Exercise objective: Copy the following lines without any changes.

Part of a data file:

▬▬▬

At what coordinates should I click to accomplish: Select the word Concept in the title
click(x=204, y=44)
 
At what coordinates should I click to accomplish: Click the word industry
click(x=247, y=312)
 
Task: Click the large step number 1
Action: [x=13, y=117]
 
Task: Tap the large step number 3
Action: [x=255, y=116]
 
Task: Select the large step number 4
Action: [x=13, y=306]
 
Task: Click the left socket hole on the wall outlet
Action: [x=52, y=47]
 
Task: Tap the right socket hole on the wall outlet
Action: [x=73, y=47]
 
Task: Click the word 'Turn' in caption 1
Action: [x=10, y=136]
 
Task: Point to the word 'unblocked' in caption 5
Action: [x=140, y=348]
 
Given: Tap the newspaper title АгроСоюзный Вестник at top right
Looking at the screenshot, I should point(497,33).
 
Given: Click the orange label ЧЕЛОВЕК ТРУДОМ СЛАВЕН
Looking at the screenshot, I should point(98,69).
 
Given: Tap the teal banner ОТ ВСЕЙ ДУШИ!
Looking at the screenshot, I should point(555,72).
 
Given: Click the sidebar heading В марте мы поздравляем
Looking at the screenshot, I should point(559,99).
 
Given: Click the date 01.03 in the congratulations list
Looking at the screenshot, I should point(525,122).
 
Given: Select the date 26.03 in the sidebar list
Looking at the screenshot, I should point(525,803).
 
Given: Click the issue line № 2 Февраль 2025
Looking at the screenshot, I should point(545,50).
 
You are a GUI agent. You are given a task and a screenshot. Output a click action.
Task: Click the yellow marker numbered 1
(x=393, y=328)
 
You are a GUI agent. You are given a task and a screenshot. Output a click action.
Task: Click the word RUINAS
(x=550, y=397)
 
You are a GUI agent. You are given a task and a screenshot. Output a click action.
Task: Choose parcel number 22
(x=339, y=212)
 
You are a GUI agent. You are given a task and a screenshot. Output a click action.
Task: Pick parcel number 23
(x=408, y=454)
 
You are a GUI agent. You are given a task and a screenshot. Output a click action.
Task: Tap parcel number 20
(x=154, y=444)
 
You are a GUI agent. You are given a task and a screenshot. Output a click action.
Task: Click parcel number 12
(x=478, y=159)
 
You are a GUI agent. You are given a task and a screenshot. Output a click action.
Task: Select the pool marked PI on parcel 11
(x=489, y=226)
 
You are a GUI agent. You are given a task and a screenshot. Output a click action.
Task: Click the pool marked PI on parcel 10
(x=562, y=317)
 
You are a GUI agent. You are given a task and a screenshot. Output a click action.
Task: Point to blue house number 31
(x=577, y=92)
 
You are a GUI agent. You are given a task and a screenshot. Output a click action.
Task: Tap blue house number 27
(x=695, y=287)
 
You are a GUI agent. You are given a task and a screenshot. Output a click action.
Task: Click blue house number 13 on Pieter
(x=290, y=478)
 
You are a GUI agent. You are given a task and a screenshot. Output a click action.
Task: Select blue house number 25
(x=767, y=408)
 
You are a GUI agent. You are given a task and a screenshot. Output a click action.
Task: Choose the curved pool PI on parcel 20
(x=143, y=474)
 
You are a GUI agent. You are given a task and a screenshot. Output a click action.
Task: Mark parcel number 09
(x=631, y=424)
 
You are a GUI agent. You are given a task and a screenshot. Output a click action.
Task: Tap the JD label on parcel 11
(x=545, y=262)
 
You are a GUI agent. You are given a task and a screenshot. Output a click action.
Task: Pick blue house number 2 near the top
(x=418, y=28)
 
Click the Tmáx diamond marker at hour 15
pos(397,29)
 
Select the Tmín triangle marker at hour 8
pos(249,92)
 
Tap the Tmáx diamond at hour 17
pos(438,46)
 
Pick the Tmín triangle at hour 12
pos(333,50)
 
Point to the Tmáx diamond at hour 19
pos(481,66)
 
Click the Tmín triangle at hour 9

▬▬▬

Response to the task:
At what coordinates should I click to accomplish: Select the word Concept in the title
click(x=204, y=44)
 
At what coordinates should I click to accomplish: Click the word industry
click(x=247, y=312)
 
Task: Click the large step number 1
Action: [x=13, y=117]
 
Task: Tap the large step number 3
Action: [x=255, y=116]
 
Task: Select the large step number 4
Action: [x=13, y=306]
 
Task: Click the left socket hole on the wall outlet
Action: [x=52, y=47]
 
Task: Tap the right socket hole on the wall outlet
Action: [x=73, y=47]
 
Task: Click the word 'Turn' in caption 1
Action: [x=10, y=136]
 
Task: Point to the word 'unblocked' in caption 5
Action: [x=140, y=348]
 
Given: Tap the newspaper title АгроСоюзный Вестник at top right
Looking at the screenshot, I should point(497,33).
 
Given: Click the orange label ЧЕЛОВЕК ТРУДОМ СЛАВЕН
Looking at the screenshot, I should point(98,69).
 
Given: Tap the teal banner ОТ ВСЕЙ ДУШИ!
Looking at the screenshot, I should point(555,72).
 
Given: Click the sidebar heading В марте мы поздравляем
Looking at the screenshot, I should point(559,99).
 
Given: Click the date 01.03 in the congratulations list
Looking at the screenshot, I should point(525,122).
 
Given: Select the date 26.03 in the sidebar list
Looking at the screenshot, I should point(525,803).
 
Given: Click the issue line № 2 Февраль 2025
Looking at the screenshot, I should point(545,50).
 
You are a GUI agent. You are given a task and a screenshot. Output a click action.
Task: Click the yellow marker numbered 1
(x=393, y=328)
 
You are a GUI agent. You are given a task and a screenshot. Output a click action.
Task: Click the word RUINAS
(x=550, y=397)
 
You are a GUI agent. You are given a task and a screenshot. Output a click action.
Task: Choose parcel number 22
(x=339, y=212)
 
You are a GUI agent. You are given a task and a screenshot. Output a click action.
Task: Pick parcel number 23
(x=408, y=454)
 
You are a GUI agent. You are given a task and a screenshot. Output a click action.
Task: Tap parcel number 20
(x=154, y=444)
 
You are a GUI agent. You are given a task and a screenshot. Output a click action.
Task: Click parcel number 12
(x=478, y=159)
 
You are a GUI agent. You are given a task and a screenshot. Output a click action.
Task: Select the pool marked PI on parcel 11
(x=489, y=226)
 
You are a GUI agent. You are given a task and a screenshot. Output a click action.
Task: Click the pool marked PI on parcel 10
(x=562, y=317)
 
You are a GUI agent. You are given a task and a screenshot. Output a click action.
Task: Point to blue house number 31
(x=577, y=92)
 
You are a GUI agent. You are given a task and a screenshot. Output a click action.
Task: Tap blue house number 27
(x=695, y=287)
 
You are a GUI agent. You are given a task and a screenshot. Output a click action.
Task: Click blue house number 13 on Pieter
(x=290, y=478)
 
You are a GUI agent. You are given a task and a screenshot. Output a click action.
Task: Select blue house number 25
(x=767, y=408)
 
You are a GUI agent. You are given a task and a screenshot. Output a click action.
Task: Choose the curved pool PI on parcel 20
(x=143, y=474)
 
You are a GUI agent. You are given a task and a screenshot. Output a click action.
Task: Mark parcel number 09
(x=631, y=424)
 
You are a GUI agent. You are given a task and a screenshot. Output a click action.
Task: Tap the JD label on parcel 11
(x=545, y=262)
 
You are a GUI agent. You are given a task and a screenshot. Output a click action.
Task: Pick blue house number 2 near the top
(x=418, y=28)
 
Click the Tmáx diamond marker at hour 15
pos(397,29)
 
Select the Tmín triangle marker at hour 8
pos(249,92)
 
Tap the Tmáx diamond at hour 17
pos(438,46)
 
Pick the Tmín triangle at hour 12
pos(333,50)
 
Point to the Tmáx diamond at hour 19
pos(481,66)
 
Click the Tmín triangle at hour 9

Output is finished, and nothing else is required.